Understand the "Brain" of the operation before we start performing surgery on it.
1. What is an LLM? (No Math)
An LLM (Large Language Model) is not a "knowledge base" or a "search engine." It is a Next-Token Prediction Engine.
The Mental Model: Imagine the world's best auto-complete. If you type "The capital of France is", the model doesn't "know" geography. It calculates that "Paris" is statistically the most likely next word.
2. The 3 Pillars of Control
Tokens: The currency of LLMs. The model processes text in chunks (tokens), not words. Rough math: 1,000 tokens ≈ 750 words.

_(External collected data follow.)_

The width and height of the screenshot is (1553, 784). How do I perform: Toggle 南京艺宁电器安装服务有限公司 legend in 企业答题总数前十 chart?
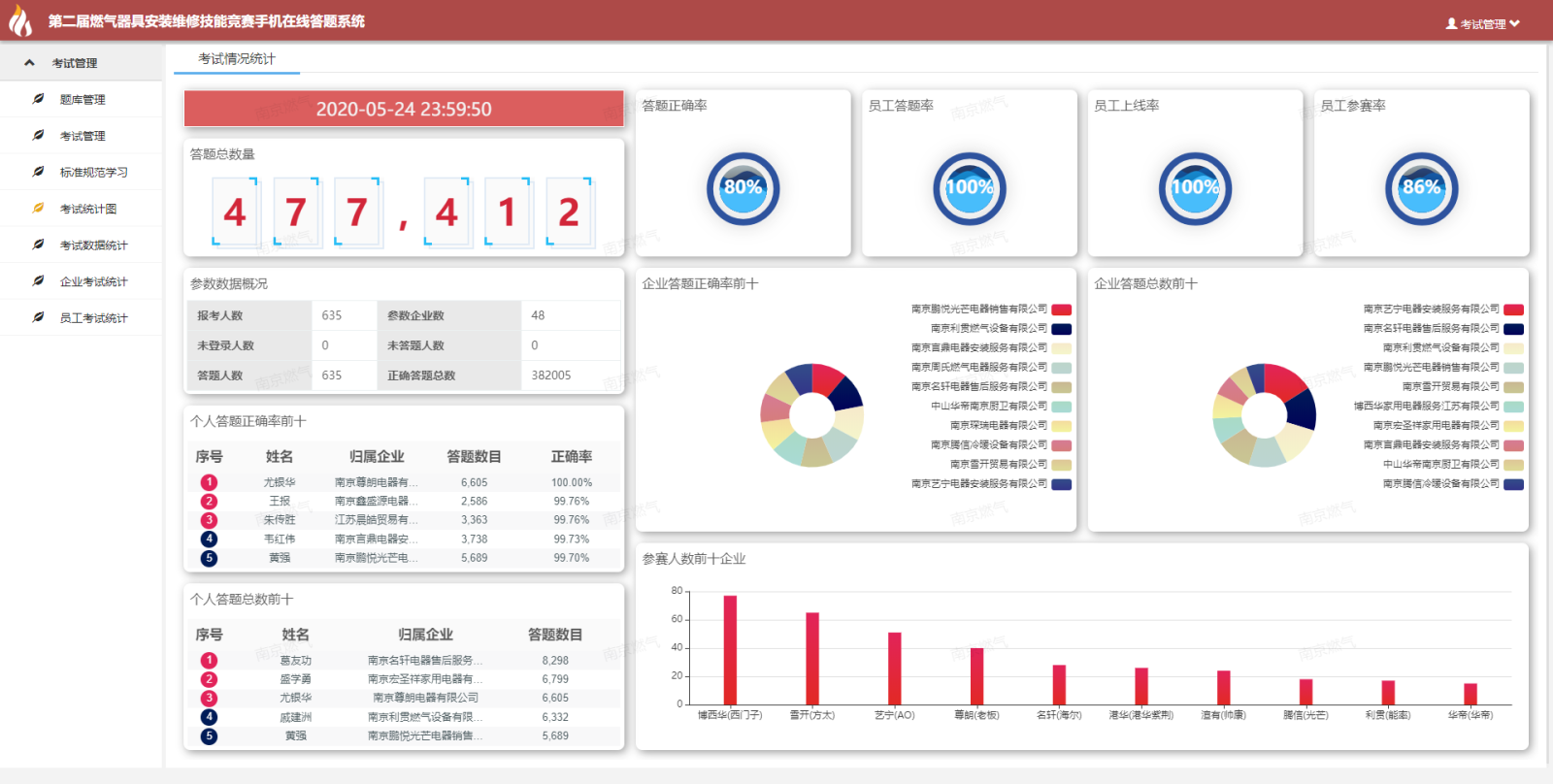(1513, 310)
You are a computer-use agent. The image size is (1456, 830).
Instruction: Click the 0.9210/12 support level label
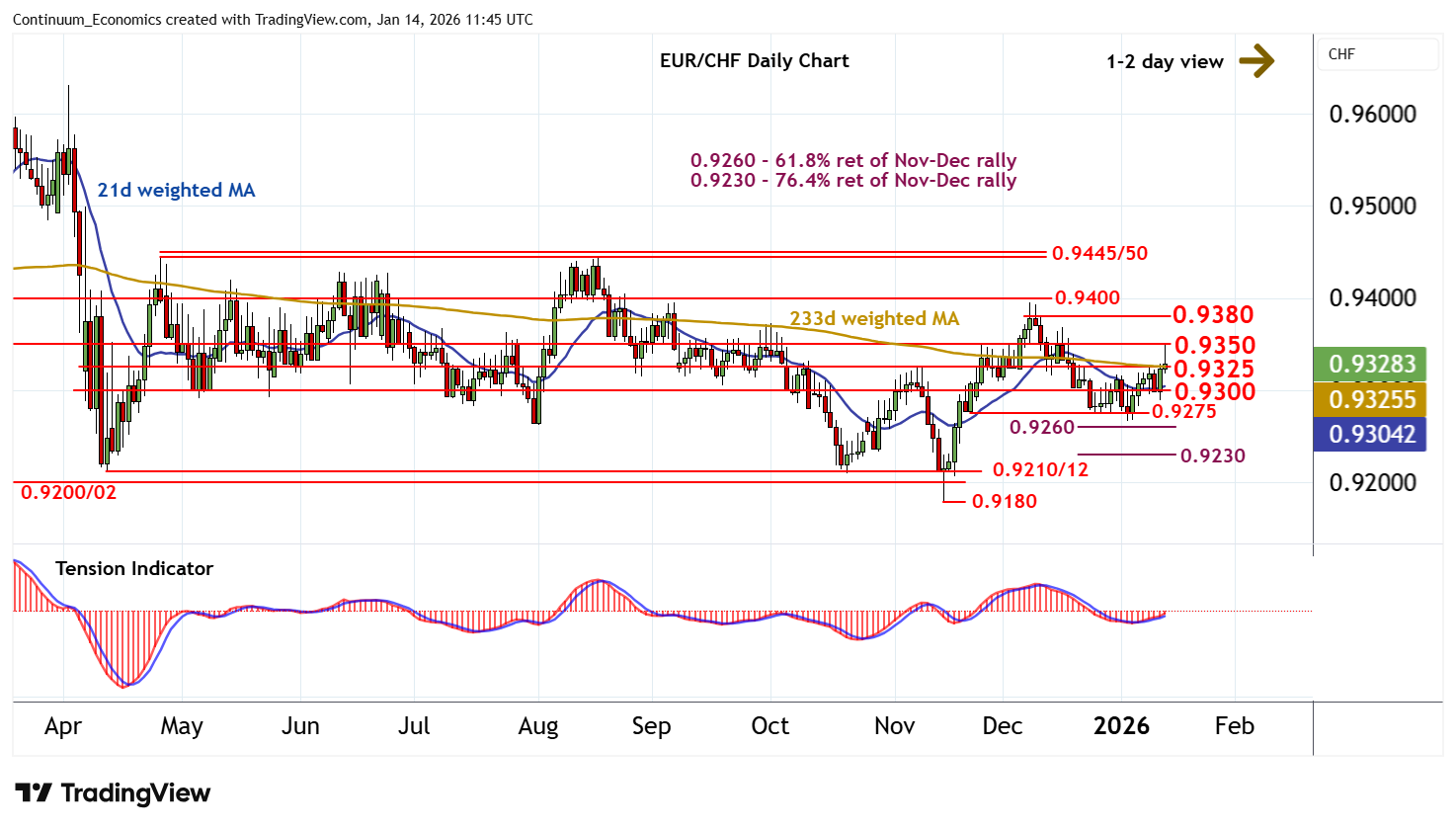pos(1040,470)
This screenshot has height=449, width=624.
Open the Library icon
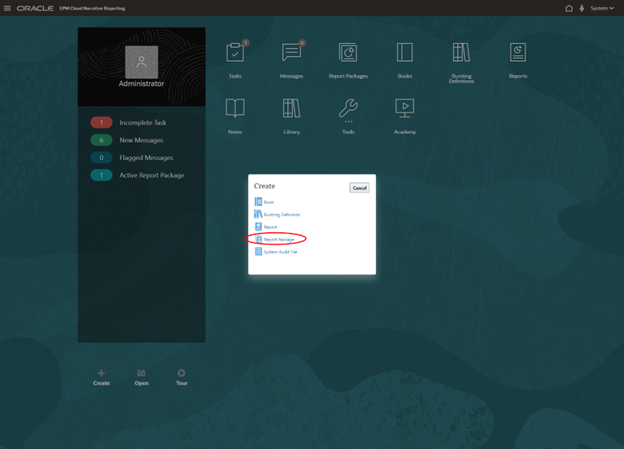[291, 108]
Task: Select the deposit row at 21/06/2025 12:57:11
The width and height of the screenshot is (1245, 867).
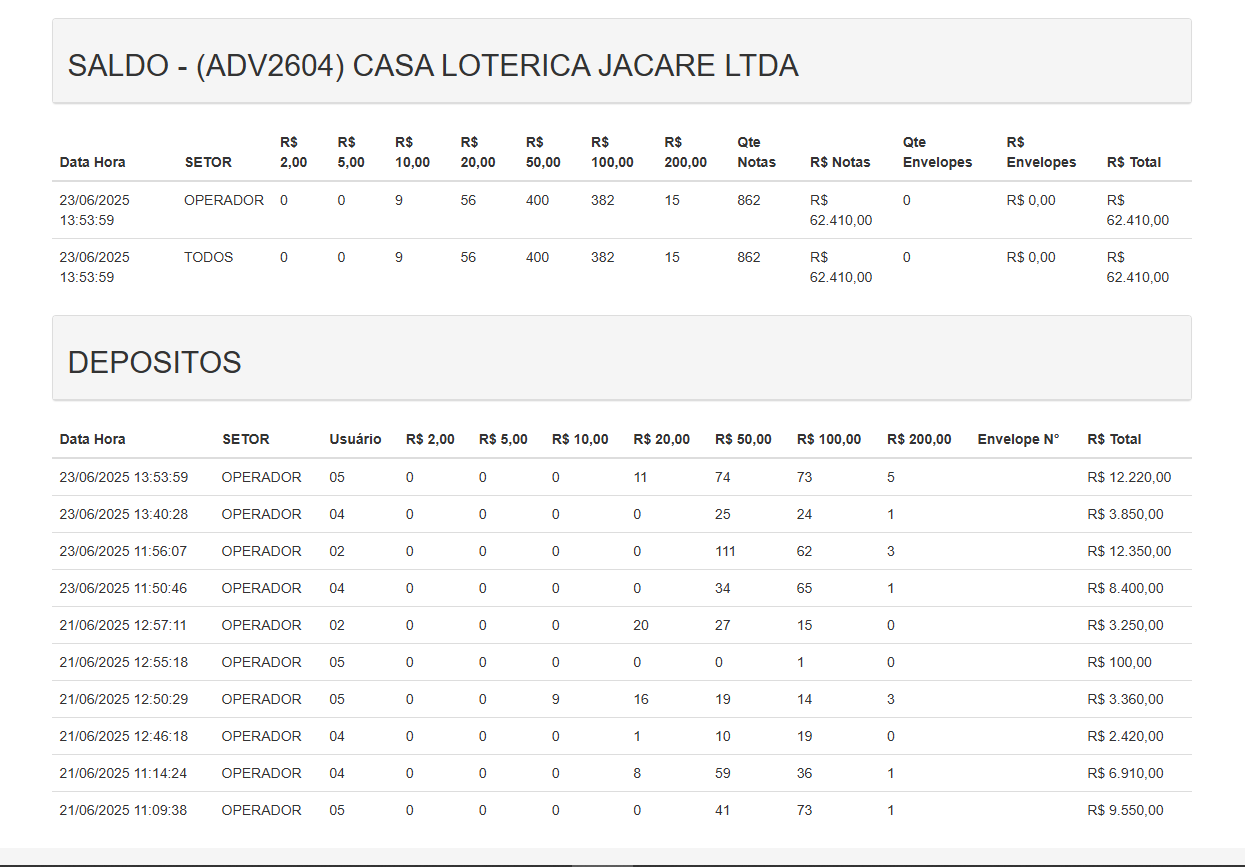Action: tap(124, 625)
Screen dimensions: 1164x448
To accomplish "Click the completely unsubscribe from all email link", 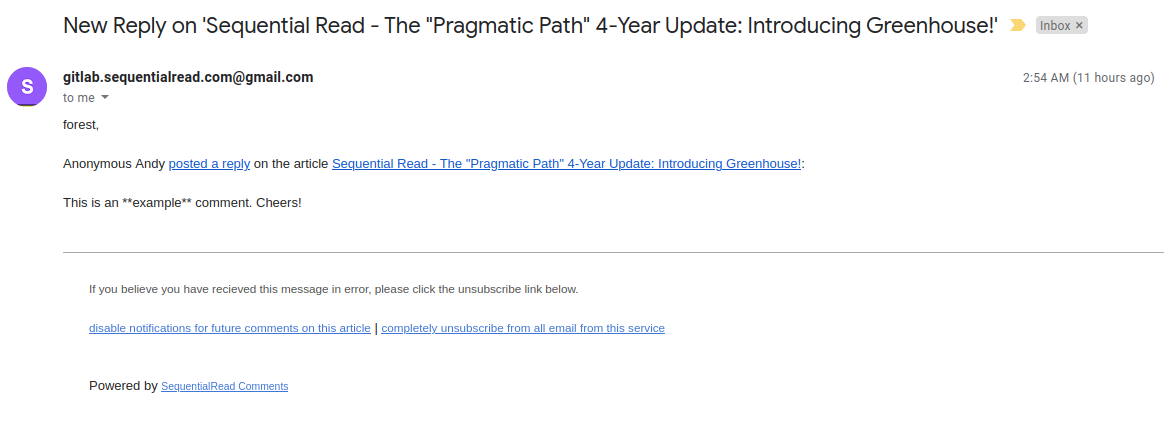I will pyautogui.click(x=523, y=328).
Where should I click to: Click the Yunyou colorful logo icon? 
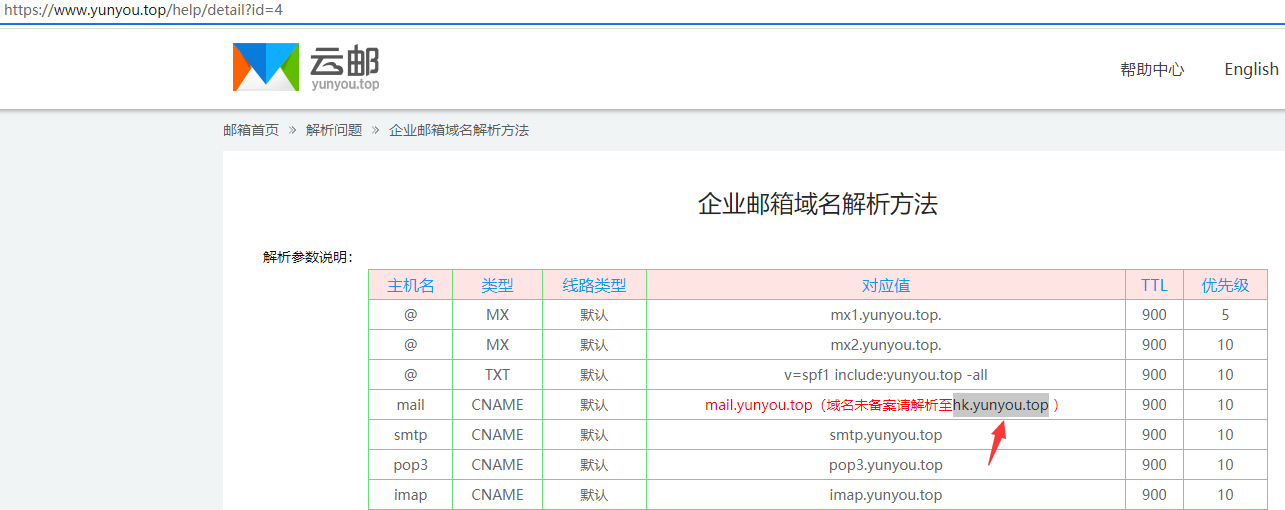coord(265,67)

Context Window: The "Short-Term Memory." It’s how much text the model can look at right now to answer you. If conversation exceeds this limit, the model "forgets" the beginning.
Temperature: The "Creativity Knob."
Temp = 0.0: Precise, deterministic, factual (Use for coding/data extraction).
Temp = 1.0: Creative, random, diverse (Use for brainstorming/poetry).
3. Cloud vs. Local (Ollama)
Cloud (OpenAI/Gemini): Smarter, but data leaves your device. Cost per token.
Local (Ollama): Runs on your laptop. Private. Free. Works offline. Great for testing agents without burning money.